Calories come from the three main macronutrients: fat, carbohydrates and protein. And they also come from alcohol.
9 kcal in 1g of fat
4 kcal in 1g of carbohydrate
4 kcal in 1g of protein
7 kcal in 1g of alcohol
When you look up a food item here at Free Calorie Chart UK, you will always be able to see both calories and the amount of macronutrients.
What is the Difference Between Calories and Kilocalories (kcal)
When we talk about calories in food, most of us use the term ‘calories’, but the calories listed on a food package or in a calorie chart like this are actually kilocalories (kcal) or sometimes kilojoules (KJ).
1 kcal = 1.000 calories. If we were to measure our food in ‘true’ calories – and not kilocalories (kcal) – it would look something like this:
1 medium-sized banana = 86.000 calories
1 can of cola = 142.000 calories
10 almonds = 59.000 calories
As you can see those are very big numbers. Much easier to use kcal 🙂
When you look up a food item here at Free Calorie Chart UK, it will always show kcal.
How Do We Burn Calories?
Your body spend energy (= calories) for everything – not just exercise. Yes, you can burn of extra calories by working out, but actually most of the calories you burn of in a day, will be for basic stuff like breathing, digesting food, building new cells, pumping blood and even thinking. You brain alone can burn several hundreds of kilocalories in a day. So even if you sit on a couch all day long, you will still be burning calories.

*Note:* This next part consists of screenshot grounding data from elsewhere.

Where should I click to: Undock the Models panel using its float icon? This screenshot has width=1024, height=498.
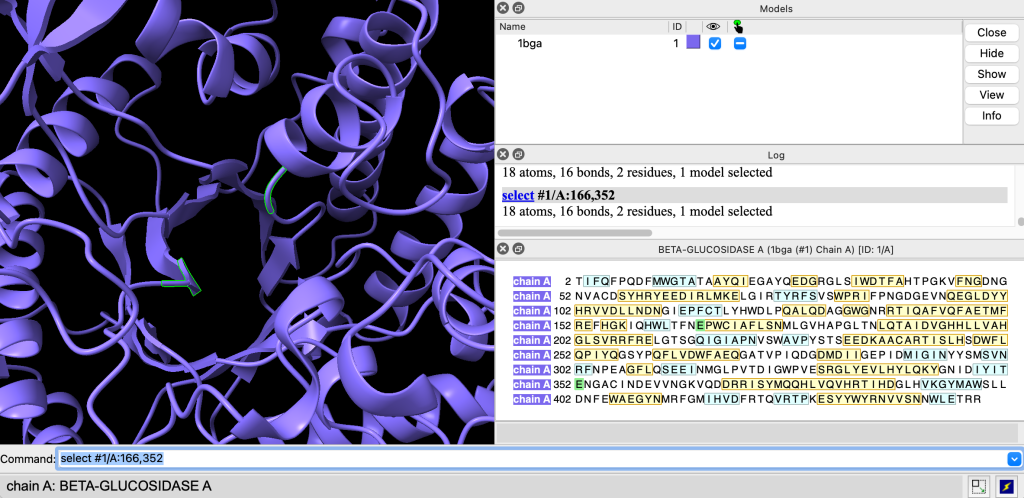tap(518, 8)
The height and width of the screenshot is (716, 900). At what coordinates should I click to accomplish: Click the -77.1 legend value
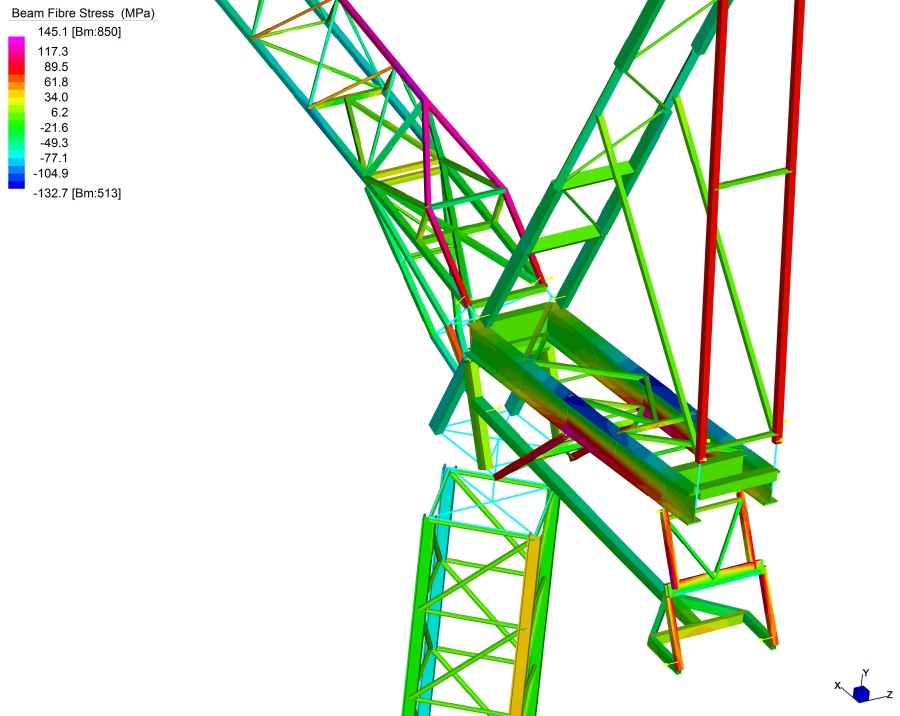coord(53,158)
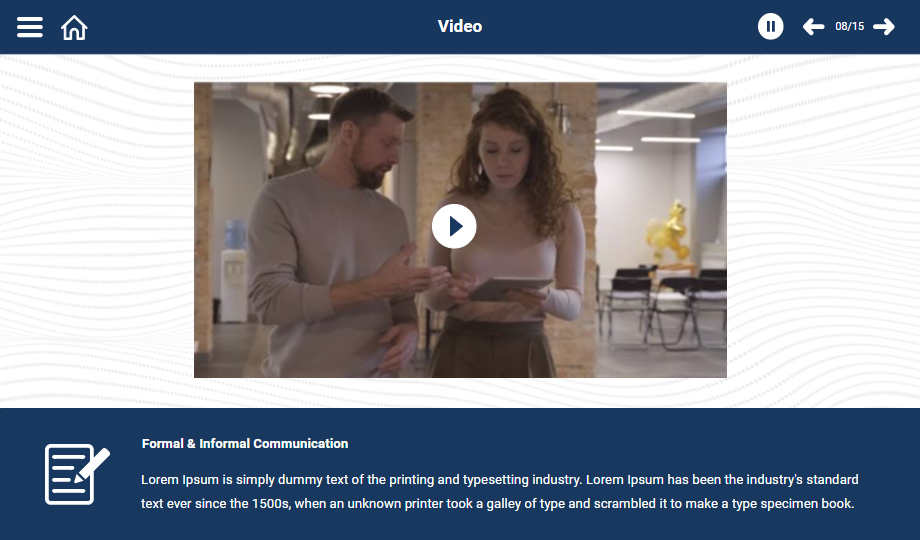Click the woman's face in the video
The image size is (920, 540).
click(x=503, y=150)
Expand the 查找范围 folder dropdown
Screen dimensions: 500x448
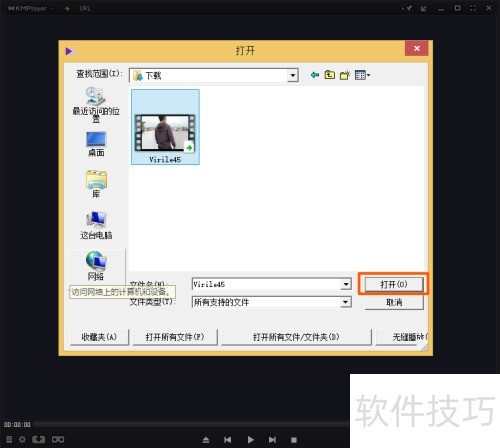pyautogui.click(x=292, y=75)
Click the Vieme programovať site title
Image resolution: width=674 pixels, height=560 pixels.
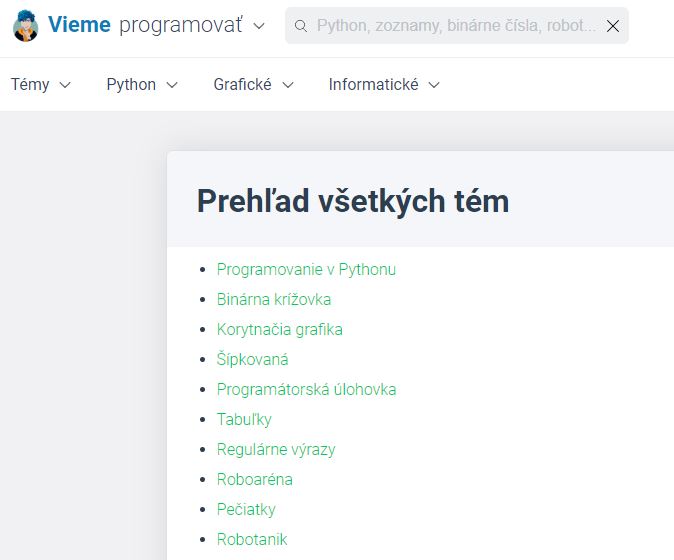pyautogui.click(x=145, y=25)
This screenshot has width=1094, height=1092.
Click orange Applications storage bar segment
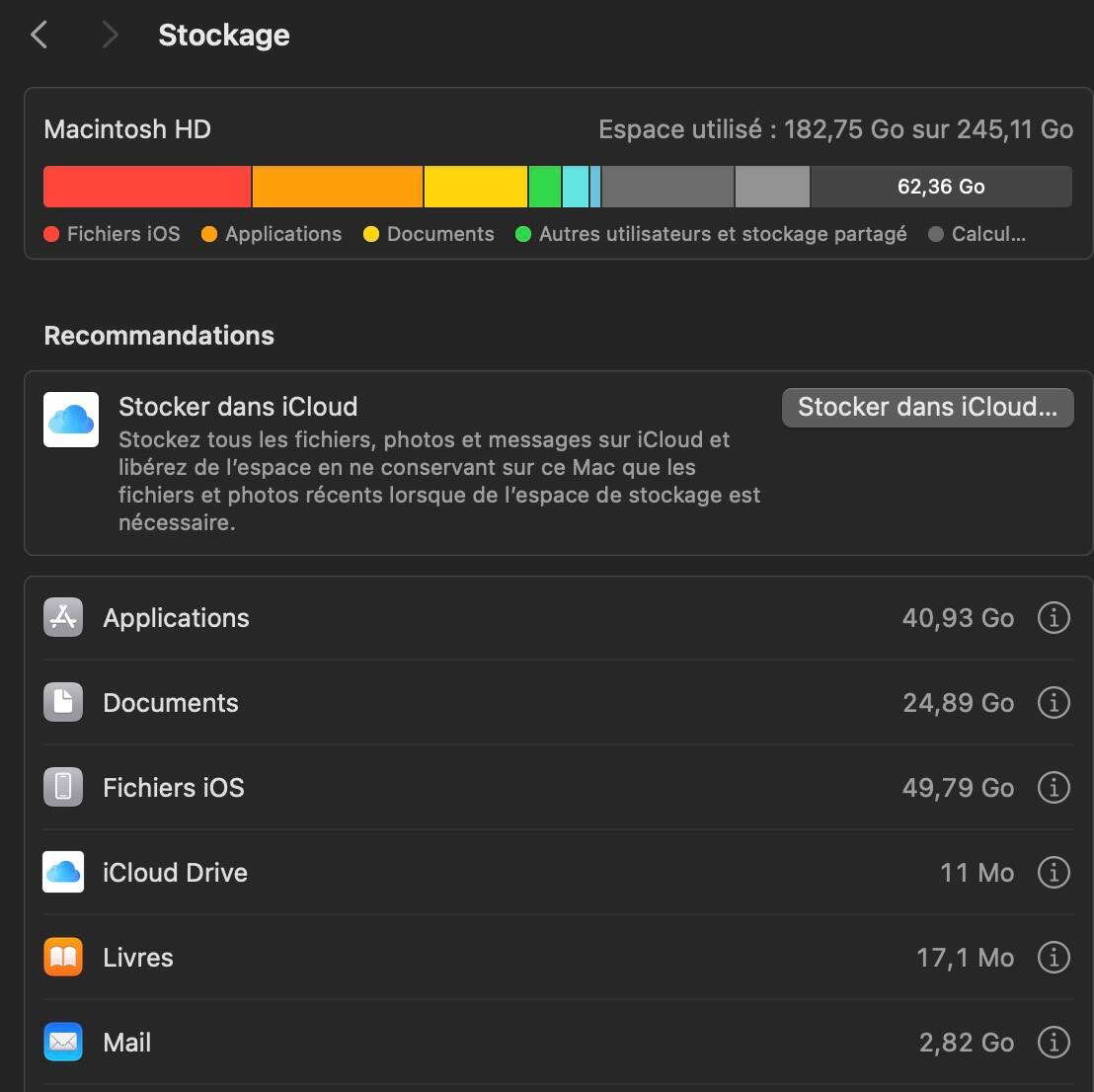click(338, 187)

If you are interested in burning of more calories from exercise, you should always be focusing more on strength training and less on cardio. Minute for minute a good session of cardio will usually burn more calories than strength training, but – and this is a huge but – strength training will give you bigger muscles. As a result you will actually burn of more calories in the long run, because muscles spend a lot of calories for maintenance all day long. And the bigger they are, the more they burn.
This is often the reason why people tend to gain weight, when they get older, even if they don’t eat more calories. When you get older you lose muscle mass more rapidly, if you don’t do something to maintain it. As a consequense you will not be burning as many calories as when you were younger, resulting in a higher body fat percentage. You may not actually gain weight, but you will notice that your body looks quite different: more chubby and less firm.
Here at Free Calorie Chart UK you can calculate calories burned from exercise. Just remember what you read above! 🙂
Does It Matter Where the Calories Come From?
If you only focus on weight loss, weight maintenance or weight gain, it doesn’t really matter where the calories come from. Then it’s all about the ‘calories in / calories out’ game. Therefore you can lose weight by eating only McDonald’s burgers, candy, cakes and crisps, provided that you are in calorie deficit. In the same way you can gain weight by eating only vegetables and lean meat, provided that you are in calorie surplus.
However, if you also care about other factors like your health, energy level, muscle mass etc., then it’s a completely different story.
The composition of macronutrients (fat, carbohydrates and protein) and micronutrients (vitamins and minerals), will be quite different if you compare, say, 500 calories from a chocolate cake and 500 calories from a dinner with meat, potatoes and vegetables.
When you look up a food item here at Free Calorie Chart UK, it will often show a ‘pie-chart’ at the top, where you can see the composition of calories (fat, carbohydrates and protein). So if you are trying to cut carbs, reduce fat or boost your protein intake, the ‘pie-chart’ will help you.
The Eatwell Guide UK can also help you get a balance of healthier and more sustainable food. It shows you how much you should be eating overall from each food group.